Davey vonBohlen, in one of the better pictures our digital camera has taken.

The Promise Ring take the stage at around 9:00 p.m., by which time Metro has almost filled to capacity. PR haven't headlined the Metro before, but it's obvious that only sub-zero temperatures and the fact that it's a "school night" kept those final hundred audience members from squeezing in. It's a good-sized crowd, but not as densely packed, giving us the rare luxury of more than a foot of personal space in any direction.

PR greet the audience and rip through "Happiness is all the Rage" and "Emergency! Emergency!", giving rise to the suspicion, eventually disproved, that they're going to play Very Emergency straight through from beginning to end. A pair of teenage girls directly in front of the Official Splendid Standing Space, one of them massively coiffed, conversed excitedly, clearly thrilled to be able to conduct their conversation at a Promise Ring show instead of at home on the phone. At one point, George bumps into the big hair and is treated to a furious glare before the girl snaps her attention back to the stage, knocking over a scrawny youth in a Burning Airlines t-shirt.

Guitarist Jason Gnewikow works the audience a little bit.

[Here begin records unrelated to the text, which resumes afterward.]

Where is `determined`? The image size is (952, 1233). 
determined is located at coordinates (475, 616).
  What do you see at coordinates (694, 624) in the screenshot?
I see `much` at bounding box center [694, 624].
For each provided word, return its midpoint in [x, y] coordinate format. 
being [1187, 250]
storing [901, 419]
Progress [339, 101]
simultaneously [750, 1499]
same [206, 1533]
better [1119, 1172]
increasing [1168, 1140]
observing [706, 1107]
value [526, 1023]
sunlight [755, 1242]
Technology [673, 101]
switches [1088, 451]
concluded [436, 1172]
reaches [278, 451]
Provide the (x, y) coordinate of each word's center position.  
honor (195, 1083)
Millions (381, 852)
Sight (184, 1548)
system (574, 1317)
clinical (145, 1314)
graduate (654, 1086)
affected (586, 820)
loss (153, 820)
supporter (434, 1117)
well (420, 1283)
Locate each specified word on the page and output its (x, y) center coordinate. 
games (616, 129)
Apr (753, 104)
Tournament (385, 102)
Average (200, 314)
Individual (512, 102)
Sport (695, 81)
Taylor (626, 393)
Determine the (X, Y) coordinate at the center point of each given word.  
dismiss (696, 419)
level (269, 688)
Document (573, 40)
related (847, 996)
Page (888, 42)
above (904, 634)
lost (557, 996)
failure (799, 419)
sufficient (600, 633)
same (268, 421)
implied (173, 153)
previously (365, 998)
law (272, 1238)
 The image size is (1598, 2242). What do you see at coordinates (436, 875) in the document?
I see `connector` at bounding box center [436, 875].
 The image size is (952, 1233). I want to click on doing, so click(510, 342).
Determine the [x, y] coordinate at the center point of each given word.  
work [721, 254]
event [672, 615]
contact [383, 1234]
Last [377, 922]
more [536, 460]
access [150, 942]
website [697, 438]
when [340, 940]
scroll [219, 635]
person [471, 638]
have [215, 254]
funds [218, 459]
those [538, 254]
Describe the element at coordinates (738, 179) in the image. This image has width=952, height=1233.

We feel uncomfortable writing about Jason Gnewikow, though, because we always type his surname, look at it, mutter "damn, that looks wrong..." and stop to check the spelling. He must have had a hard time in school. The audience, however, loved him as they loved their mothers.

The only-slightly-less-awkwardly-yclept Davey vonBohlen was the true owner of the audience. VonBohlen offered a stream of frequently hysterical between-song banter, at one point detailing his (mock) frustration with label Jade Tree, who won't let him gain weight or grown his hair out because skinny short-haired guys are...well...what sells.

When the band dips into their debut album, Thirty Degrees Everywhere, for "A Picture Postcard," vonBohlen has a comment ready. "Everytime we play that 'Picture Postcard' song, the tough guy part of me wants to kick the crap out of the sensitive guy part of me. I should write new lyrics to that song.'", he jokes. The band proceeds to dish out "Living Around" and "Happy Hour". VonBohlen undulates around the stage in a curiously angular, mechanical fashion, like a guitar-wielding robot, while bassist Scott Schoenbeck and drummer Dan Didier remain rooted to their respective spots (not surprisingly in Didier's case), concentrating intensely. Perhaps they're thinking about the fact that Davey is just a scrunched-face and a tooth-gap away from being a dead ringer for Flea.
a sort of trippy group shot
This group shot is far more typical of the results we get from our digital camera. At least this time the lens cap mechanism didn't break. Isn't technology great?

Regardless of their mental processes, the Promise Ring prove themselves to be a tight ensemble, ably filling the Metro with their sound and reassuring doubters that they are a punk rock band, dammit. We expected them to look lost on Metro's relatively voluminous stage, but they took it over.

After closing with "Things Just Getting Good", the band returns for a fierce two-song encore that raises their energy level exponentially. VonBohlen even climbed up on Didier's drum kit in at the end. Very rock and roll. However subdued and polite these guys might seem to be, they made it clear that they can dish out the rock as and when required.

While they performed for less than 60 minutes, the Promise Ring delivered one of the best sets we've heard in ages...and for a band whose albums rarely crack the 35-minute mark, an hour is more than enough time to satisfy the audience.

· · ·

This has been another literary triumph from George and Jason.